Por lo pronto, llama la atención que la reflexión social no vaya más allá de la aspiración a la restricción de la venta de armas y otras medidas similares. Tan cierto como que la constitución subjetiva es paranoica (esto es: nos constituimos a partir de la imagen del otro) es que en una nación donde la exaltación del individuo resulta ser el factor principal de su cohesión, la necesidad de un enemigo surge como su imprescindible correlato. No por nada ante estos crímenes, siempre se busca Un culpable, mecanismo que preserva al conjunto de su responsabilidad en la comisión de estos desastres. Todo lo cual renueva el círculo del empuje al crimen con el fantástico negocio de la venta de armas como estímulo y el argumento de defender a la familia, la libertad y demás valores sagrados como excusa. Es decir, una moralina al servicio de que todo siga igual. Lacan fue muy preciso en este punto. En su crítica al imperativo categórico kantiano observa que: “ninguna ocasión precipita a algunos con mayor seguridad hacia su meta que el verla ofrecerse a despecho, incluso con desprecio del patíbulo”. No es el castigo ni el control lo que impedirá la consecución de estos ataques, sino la revisión del empuje paranoico que los anima: él o Yo. Fórmula que la cruel escena mundial reproduce enmascarada bajo los más pulcros elevados y nobles propósitos.
Hace cien años, tras caracterizar a la sociedad humana como una gavilla de asesinos, Freud se aliviaba al observar que: “Es una suerte que todos estos deseos no posean la fuerza que los hombres eran todavía capaces de darles en épocas primordiales”. No sé si hoy podemos experimentar el mismo alivio, habida cuenta de que en la actual comunidad hablante la violencia amenaza aniquilar todo vestigio de lazo social.
Por lo pronto, en lo que nuestra escena local corresponde vale tomar nota de los dichos que los voceros de la ultraderecha acostumbran a formular.
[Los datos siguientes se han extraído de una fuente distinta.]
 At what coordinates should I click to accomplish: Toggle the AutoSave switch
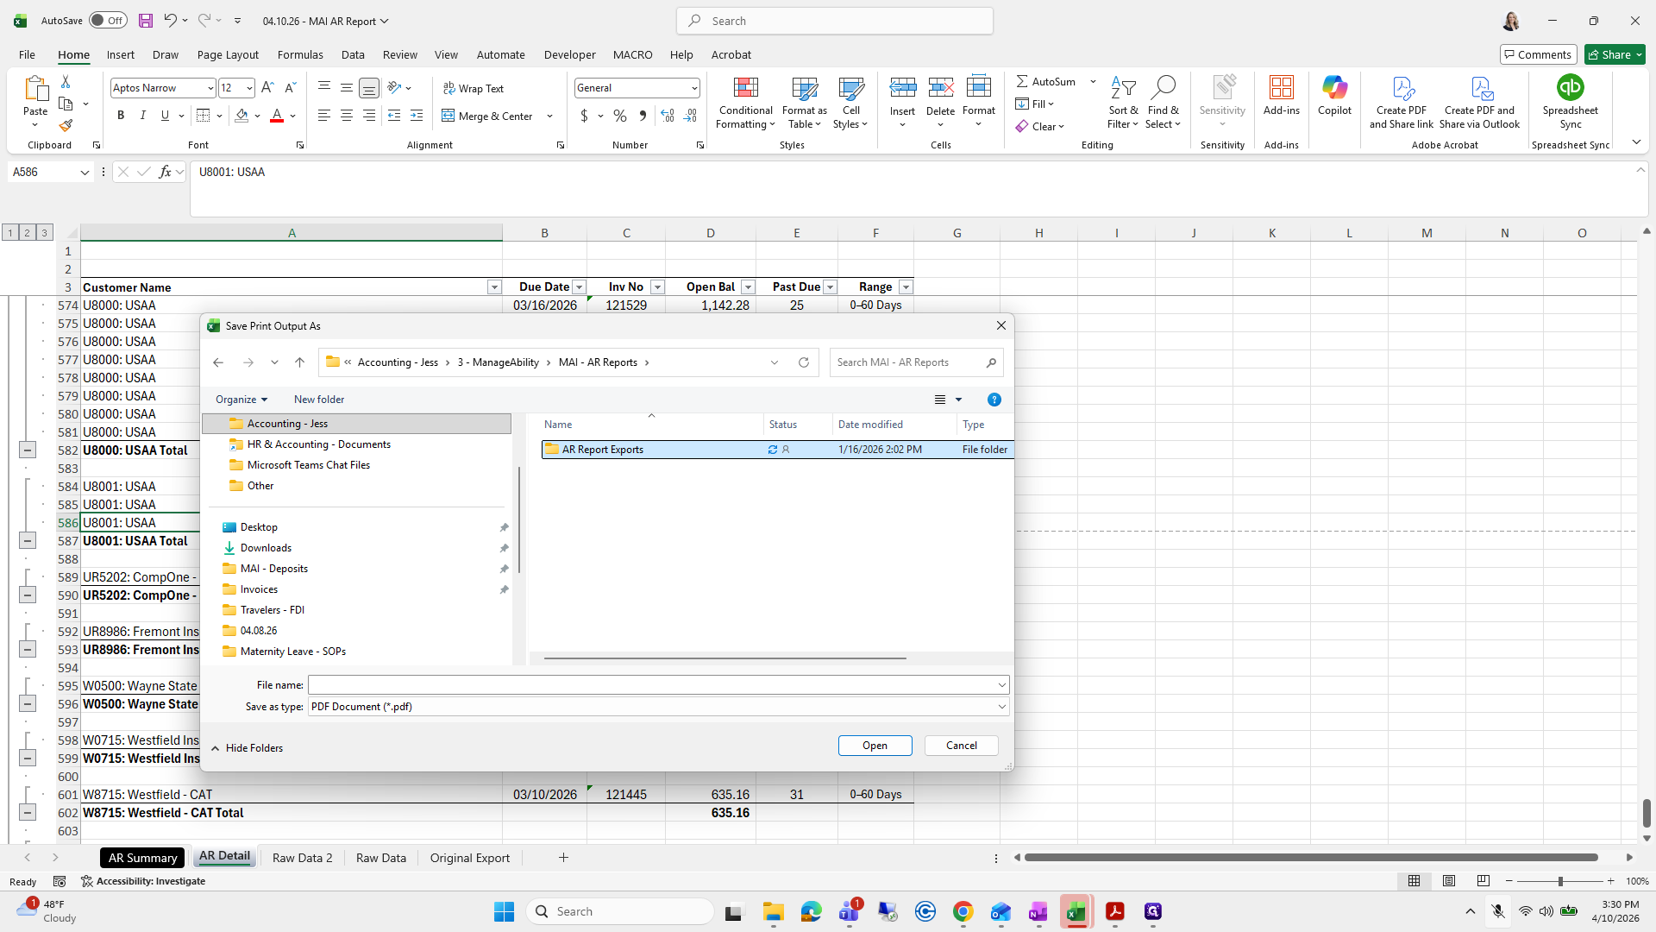tap(108, 21)
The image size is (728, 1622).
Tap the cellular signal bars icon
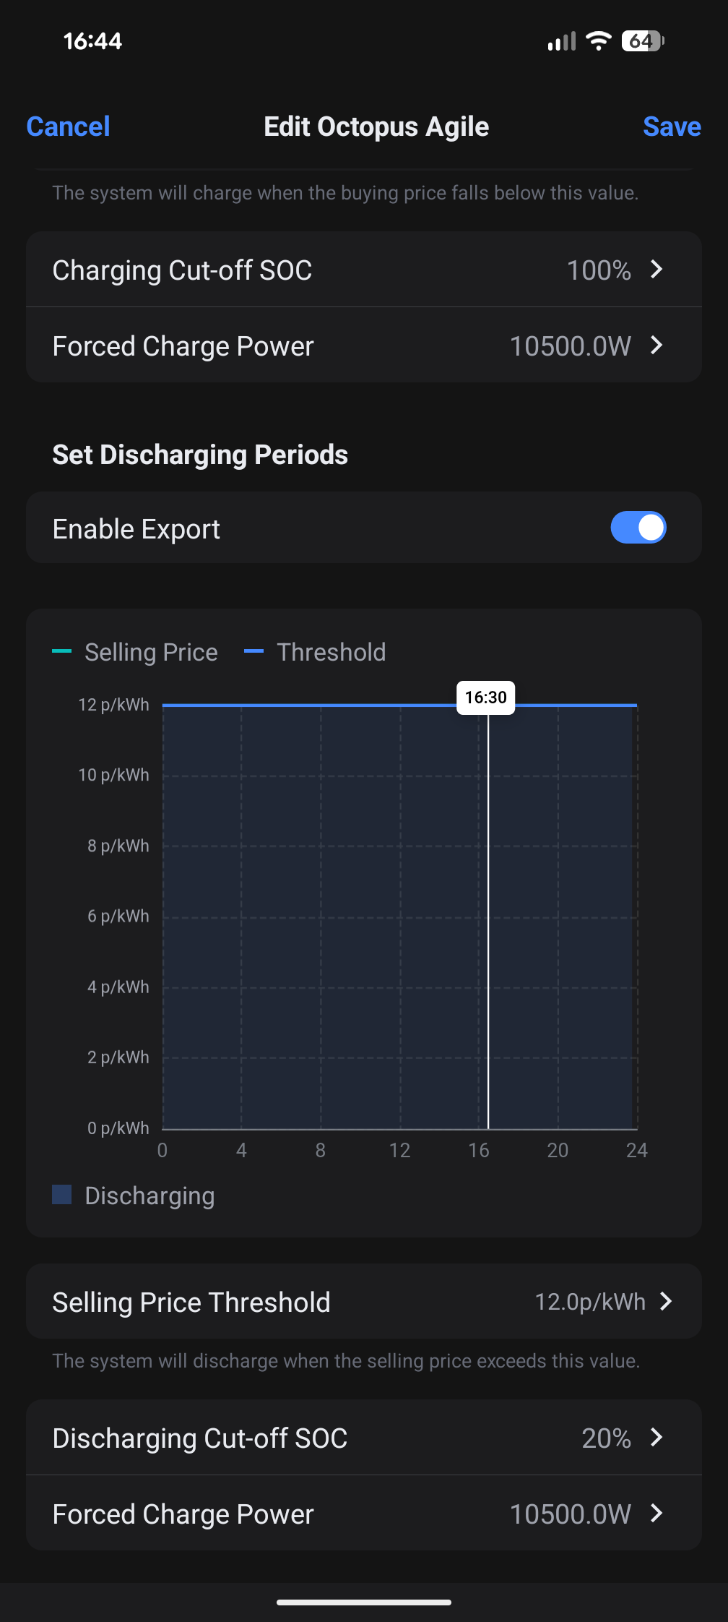tap(561, 42)
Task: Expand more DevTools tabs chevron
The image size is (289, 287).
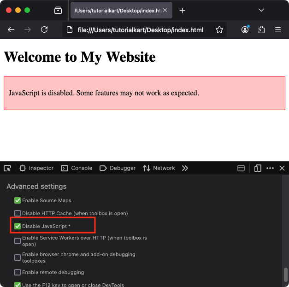Action: point(185,168)
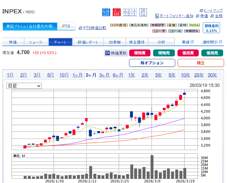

Al ya conocido “el que quiera estar armado que ande armado” de Patricia Bullrich, se le sumó hace pocos días Javier Milei, quien durante una entrevista televisiva lanzó: “si los honestos portasen armas, habría menos delincuencia”. El detalle es que, en su inmensa mayoría, los protagonistas de estas masacres carecen de antecedentes penales, eran…. honestos.
Sergio Zabalza es psicoanalista. Doctor en Psicología de la Universidad de Buenos Aires.